━━━━━ Input for this task
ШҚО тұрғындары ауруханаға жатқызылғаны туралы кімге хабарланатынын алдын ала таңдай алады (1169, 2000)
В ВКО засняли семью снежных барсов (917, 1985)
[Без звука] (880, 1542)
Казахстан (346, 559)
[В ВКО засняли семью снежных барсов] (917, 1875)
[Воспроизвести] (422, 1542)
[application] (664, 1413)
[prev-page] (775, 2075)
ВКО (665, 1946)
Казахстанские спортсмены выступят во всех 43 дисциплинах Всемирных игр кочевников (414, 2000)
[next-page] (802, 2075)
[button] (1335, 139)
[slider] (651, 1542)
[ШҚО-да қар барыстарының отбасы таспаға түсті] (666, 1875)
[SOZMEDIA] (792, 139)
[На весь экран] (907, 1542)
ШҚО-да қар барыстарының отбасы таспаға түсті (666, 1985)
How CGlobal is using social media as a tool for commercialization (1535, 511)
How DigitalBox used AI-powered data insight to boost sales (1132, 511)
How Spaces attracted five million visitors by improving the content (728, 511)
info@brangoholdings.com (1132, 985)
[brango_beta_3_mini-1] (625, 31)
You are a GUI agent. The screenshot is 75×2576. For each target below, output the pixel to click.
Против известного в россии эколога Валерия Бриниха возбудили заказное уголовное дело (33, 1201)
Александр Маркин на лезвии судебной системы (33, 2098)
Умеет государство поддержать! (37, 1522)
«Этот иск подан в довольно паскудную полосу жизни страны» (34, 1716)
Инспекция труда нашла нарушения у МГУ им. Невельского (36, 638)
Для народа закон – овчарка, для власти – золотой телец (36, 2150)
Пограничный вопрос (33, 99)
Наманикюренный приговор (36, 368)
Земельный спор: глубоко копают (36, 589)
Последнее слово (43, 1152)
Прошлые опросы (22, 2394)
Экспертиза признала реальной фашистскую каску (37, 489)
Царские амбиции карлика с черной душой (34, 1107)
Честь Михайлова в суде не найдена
━━━━━━━━━━
_Work instruction_:
Repeat each entry above, matching every line exactly.

_Answer for this exercise_:
ШҚО тұрғындары ауруханаға жатқызылғаны туралы кімге хабарланатынын алдын ала таңдай алады (1169, 2000)
В ВКО засняли семью снежных барсов (917, 1985)
[Без звука] (880, 1542)
Казахстан (346, 559)
[В ВКО засняли семью снежных барсов] (917, 1875)
[Воспроизвести] (422, 1542)
[application] (664, 1413)
[prev-page] (775, 2075)
ВКО (665, 1946)
Казахстанские спортсмены выступят во всех 43 дисциплинах Всемирных игр кочевников (414, 2000)
[next-page] (802, 2075)
[button] (1335, 139)
[slider] (651, 1542)
[ШҚО-да қар барыстарының отбасы таспаға түсті] (666, 1875)
[SOZMEDIA] (792, 139)
[На весь экран] (907, 1542)
ШҚО-да қар барыстарының отбасы таспаға түсті (666, 1985)
How CGlobal is using social media as a tool for commercialization (1535, 511)
How DigitalBox used AI-powered data insight to boost sales (1132, 511)
How Spaces attracted five million visitors by improving the content (728, 511)
info@brangoholdings.com (1132, 985)
[brango_beta_3_mini-1] (625, 31)
You are a GUI agent. The screenshot is 75×2576. For each target below, output the pixel to click.
Против известного в россии эколога Валерия Бриниха возбудили заказное уголовное дело (33, 1201)
Александр Маркин на лезвии судебной системы (33, 2098)
Умеет государство поддержать! (37, 1522)
«Этот иск подан в довольно паскудную полосу жизни страны» (34, 1716)
Инспекция труда нашла нарушения у МГУ им. Невельского (36, 638)
Для народа закон – овчарка, для власти – золотой телец (36, 2150)
Пограничный вопрос (33, 99)
Наманикюренный приговор (36, 368)
Земельный спор: глубоко копают (36, 589)
Последнее слово (43, 1152)
Прошлые опросы (22, 2394)
Экспертиза признала реальной фашистскую каску (37, 489)
Царские амбиции карлика с черной душой (34, 1107)
Честь Михайлова в суде не найдена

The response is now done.